The study demonstrates the feasibility of PheWAS for discovering genetic associations with a single locus at a time. Future research should investigate more accurate methods of automatic phenotypic determination and extend to include other phenotypic traits. The study also suggests that coupling PheWAS with GWAS analysis could lead to increasing statistical challenges. The researchers emphasize the importance of further study to determine the true significance level of clinical and genetic interest. The study highlights the potential of EMR-linked biobanks for future research and the need for community researchers to refine the schema into a more robust, etiologic lexicon of disease phenotypes.The study presents a novel method for phenome-wide association scans (PheWAS) using International Classification of Disease (ICD9) billing codes to identify gene-disease associations. The researchers developed a code translation table to define 776 disease populations and their controls using ICD9 codes from electronic medical records (EMRs). They genotyped 6005 European-American individuals in BioVU, a DNA biobank, at five single nucleotide polymorphisms (SNPs) associated with various diseases. The PheWAS software generated case and control populations for each SNP and analyzed disease-SNP associations. Four of seven known SNP-disease associations were replicated with P-values between 2.8×10⁻⁶ and 0.011. The algorithm also identified 19 previously unknown associations at P < 0.01. The study demonstrates that PheWAS is a feasible method for investigating SNP-disease associations. However, further validation is needed to determine the validity of these associations and appropriate statistical thresholds for clinical significance.
The study used ICD9 billing codes to approximate the clinical disease phenome. They developed custom groupings of ICD9 codes to better allow for large-scale genomic research. The algorithm was implemented as a PERL program that takes ICD9 codes, race/ethnicity, and genotypes as inputs. It translates ICD9 codes into diagnostic groups and finds associated controls.
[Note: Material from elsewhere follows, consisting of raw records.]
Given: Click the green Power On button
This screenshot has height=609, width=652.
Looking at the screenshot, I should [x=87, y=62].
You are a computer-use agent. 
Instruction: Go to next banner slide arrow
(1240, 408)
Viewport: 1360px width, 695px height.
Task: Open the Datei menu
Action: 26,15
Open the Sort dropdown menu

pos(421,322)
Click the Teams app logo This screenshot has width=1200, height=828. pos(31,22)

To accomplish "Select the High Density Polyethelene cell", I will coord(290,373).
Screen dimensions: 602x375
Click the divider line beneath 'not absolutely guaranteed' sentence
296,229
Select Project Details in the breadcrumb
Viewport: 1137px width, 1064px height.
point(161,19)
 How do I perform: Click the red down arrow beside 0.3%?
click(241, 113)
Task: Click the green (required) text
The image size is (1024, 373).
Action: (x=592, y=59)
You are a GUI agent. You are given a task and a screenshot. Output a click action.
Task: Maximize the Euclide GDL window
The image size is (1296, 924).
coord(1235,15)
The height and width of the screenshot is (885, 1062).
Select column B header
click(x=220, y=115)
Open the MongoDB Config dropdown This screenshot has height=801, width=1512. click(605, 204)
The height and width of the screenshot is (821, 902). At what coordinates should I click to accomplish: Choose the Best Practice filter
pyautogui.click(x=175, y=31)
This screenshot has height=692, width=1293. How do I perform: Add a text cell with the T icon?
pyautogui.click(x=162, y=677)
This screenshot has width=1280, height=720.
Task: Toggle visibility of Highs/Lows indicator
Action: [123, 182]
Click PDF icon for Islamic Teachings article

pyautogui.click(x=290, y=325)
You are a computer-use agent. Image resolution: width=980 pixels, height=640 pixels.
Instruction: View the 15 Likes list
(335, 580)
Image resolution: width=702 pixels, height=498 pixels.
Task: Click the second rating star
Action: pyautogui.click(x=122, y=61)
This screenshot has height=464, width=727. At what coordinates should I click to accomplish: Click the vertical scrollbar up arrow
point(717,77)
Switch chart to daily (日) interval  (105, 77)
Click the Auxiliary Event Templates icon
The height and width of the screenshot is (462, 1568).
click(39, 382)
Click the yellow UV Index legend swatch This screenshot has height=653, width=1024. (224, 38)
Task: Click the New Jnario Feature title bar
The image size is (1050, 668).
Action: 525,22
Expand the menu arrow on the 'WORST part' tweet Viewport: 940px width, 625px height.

The output includes Excel spreadsheets and tab-delimited files summarizing case and control numbers, chi-square test statistics, P-values, and odds ratios. The program is freely available for download.
The study found that four of seven previously known SNP-disease associations were replicated, while three were not. The researchers reviewed the cases and found that some of the non-replicated associations may have been due to false positives. Repeating the study with true positive cases revealed that AF and SLE replicated previously reported associations, while CAS showed a trend. The study highlights the statistical challenges of analyzing high-dimensional data and the limitations of using ICD9 codes, which may have substantial limitations in sensitivity and specificity. The researchers suggest that combining billing codes, laboratory data, and natural language processing can improve phenotype identification.
The study demonstrates the feasibility of PheWAS for discovering genetic associations with a single locus at a time. Future research should investigate more accurate methods of automatic phenotypic determination and extend to include other phenotypic traits. The study also suggests that coupling PheWAS with GWAS analysis could lead to increasing statistical challenges. The researchers emphasize the importance of further study to determine the true significance level of clinical and genetic interest. The study highlights the potential of EMR-linked biobanks for future research and the need for community researchers to refine the schema into a more robust, etiologic lexicon of disease phenotypes.